A second crop of public defenders consists of what I call the straight shooters. These attorneys have been around long enough to understand the realities of the system, and axiom number one is that the overwhelming majority of criminal defendants are guilty. The straight shooters review discovery materials early on and decide whether the client even stands a chance. If he doesn’t (and most don’t) the def
endant will soon get a heart-to-heart from his attorney. The straight shooter will explain the way things work to his client and then negotiate the most favorable plea deal possible.
If the client has a serious defense, or if there is a real possibility of having material evidence suppressed, the straight shooter will take the issue to court and do a good job trying it. He or she will always deal honestly with the prosecuting attorney.
The second camp of defense attorneys is my favorite. Lisa Lopez was not, however, among them. She belonged to the third group, the true believers. Card-carrying members of this crowd represent the most naive demographic still in existence. It doesn’t matter how long they’ve been around trying cases, these attorneys are fundamentally incapable of distrusting their clients. Don’t misunderstand me: There’s plenty of distrust to go around for police, victims, witnesses, and prosecutors. But they always believe their clients.
Lisa Lopez was the truest of the true believers. Everyone knows that police sometimes make mistakes, overstep their bounds, and even engage in grossly unethical and illegal acts of malice. Yet somehow these relatively rare instances of misconduct happened to transpire in 95 percent of Lisa Lopez’s cases.

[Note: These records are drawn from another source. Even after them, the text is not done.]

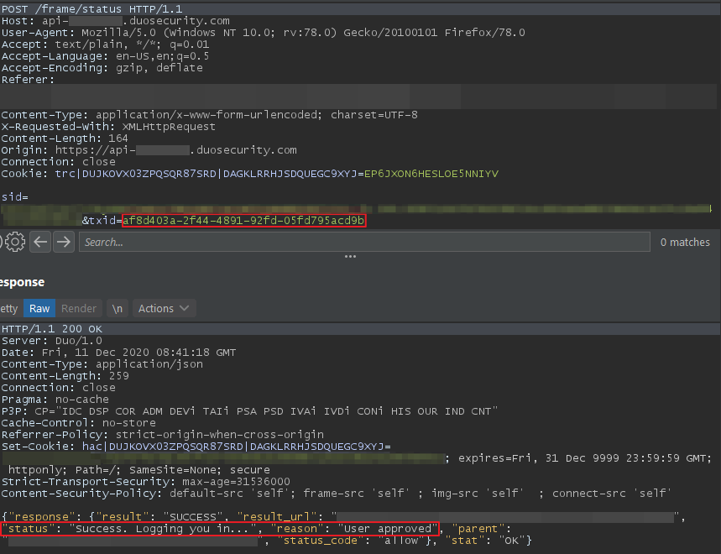
Task: Click inside the Search input field
Action: point(361,243)
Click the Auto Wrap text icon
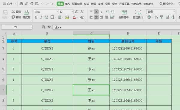This screenshot has width=180, height=110. point(138,12)
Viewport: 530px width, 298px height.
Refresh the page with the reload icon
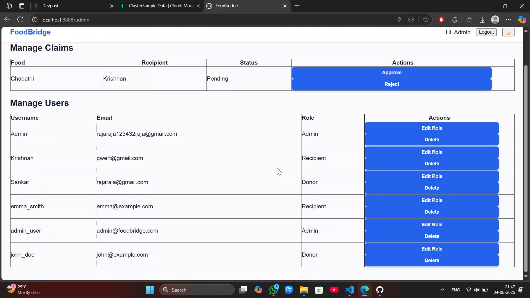[x=20, y=20]
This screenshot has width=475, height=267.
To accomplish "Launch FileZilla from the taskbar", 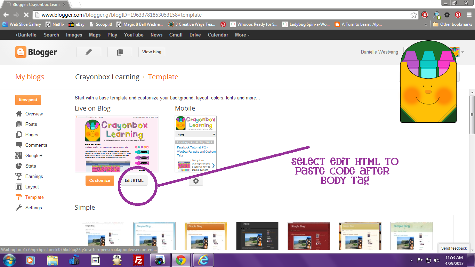I will tap(139, 260).

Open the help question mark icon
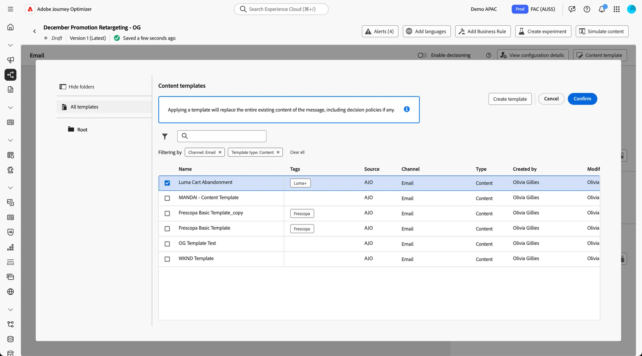(587, 9)
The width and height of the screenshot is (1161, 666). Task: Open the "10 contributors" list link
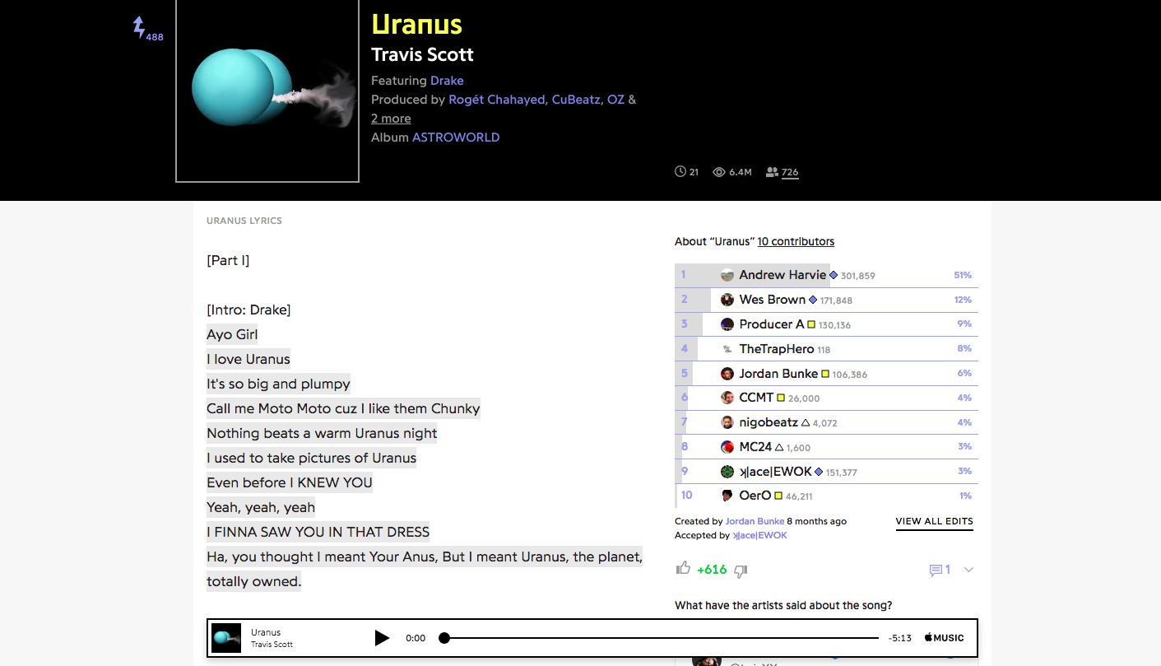(796, 241)
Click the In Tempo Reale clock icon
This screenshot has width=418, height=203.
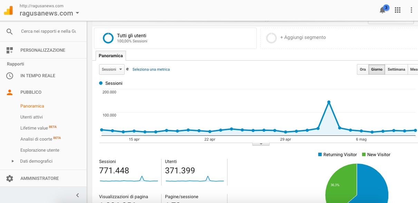(10, 76)
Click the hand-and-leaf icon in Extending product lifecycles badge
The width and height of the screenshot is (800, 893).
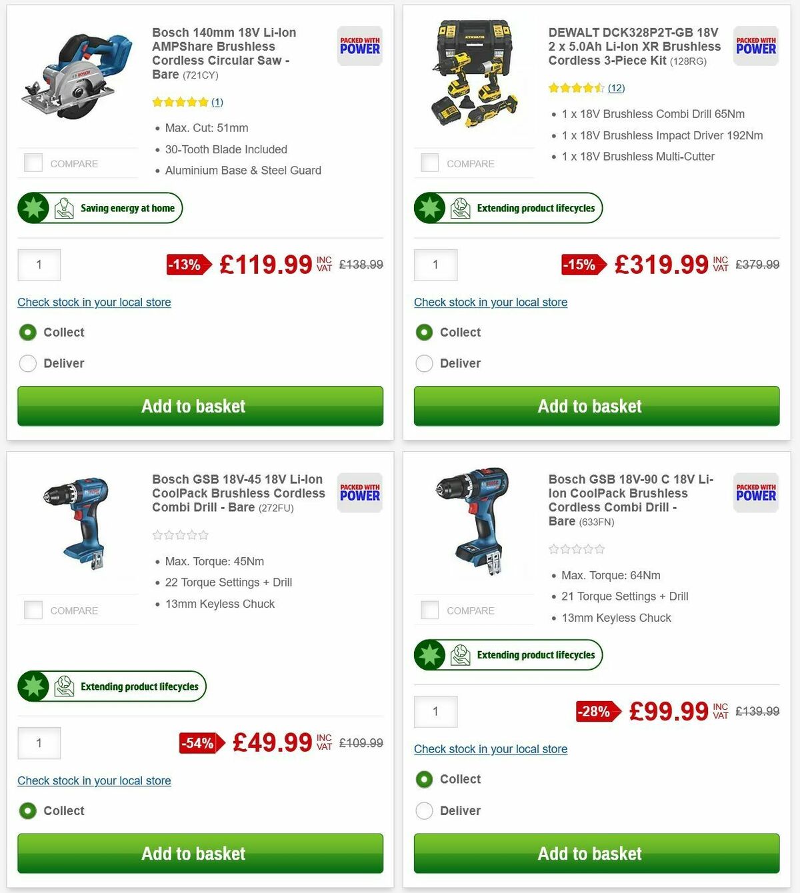tap(459, 208)
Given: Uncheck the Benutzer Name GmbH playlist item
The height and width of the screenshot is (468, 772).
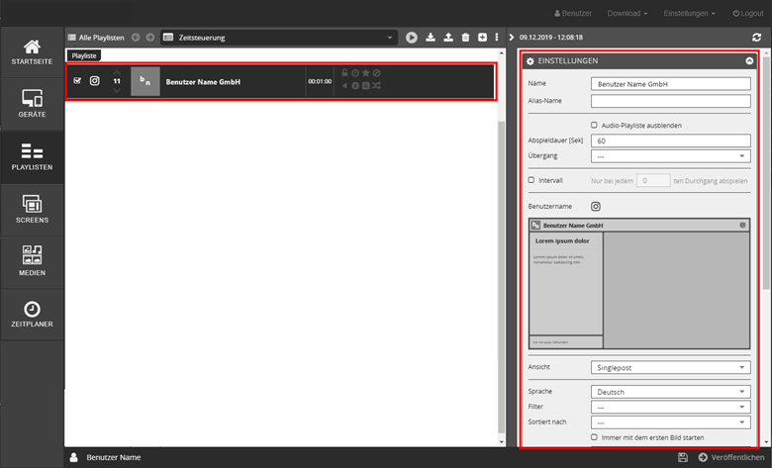Looking at the screenshot, I should pyautogui.click(x=78, y=81).
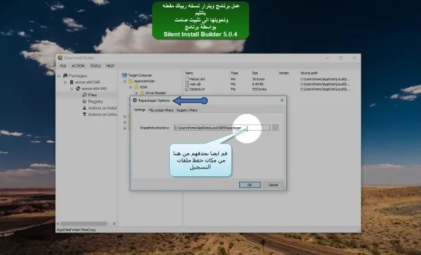Click the Target Computer icon
421x255 pixels.
124,75
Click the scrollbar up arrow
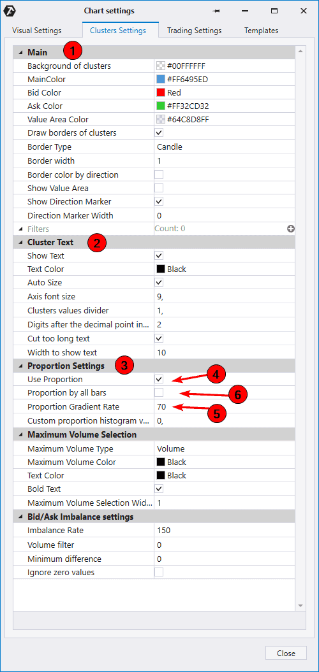 pos(300,51)

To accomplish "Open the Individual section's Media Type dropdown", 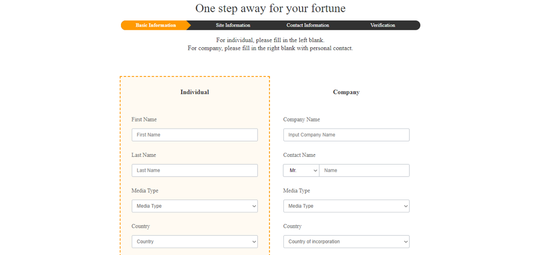I will 195,206.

And, of course, all her mistreated clients were also innocent.
Lopez stepped forward and obtained the court’s permission to meet with Derringer and review the complaint and affidavit before she argued the release motion.
For the next fifteen minutes, I pretended to review the file while I looked at Lopez and Derringer huddled together like teammates on a high school debate team. I determined he was articulate, because Lisa was scribbling frantically on her legal pad. In a crunch, most attorneys will cut the client off when it’s obvious the time would be better spent reviewing documents.
Lisa was impressive. When the judge took us back on the record, you would’ve thought she’d had the case for a week.
“Your honor, this case is grossly overcharged. Ms. Kincaid’s affidavit lacks any direct evidence that anyone attempted to kill the alleged victim in this case. Moreover, Mr. Derringer shouldn’t even be here. They’ve got the wrong guy. My client cooperated with police. He told them he was at his brother’s house at the time of the incident. His brother has corroborated that information. Finally, Mr. Derringer is not a flight risk. He was born and raised in southeast Portland, and his family still lives here. There simply is no basis to hold him without bail. We ask that he be released on his own recognizance.”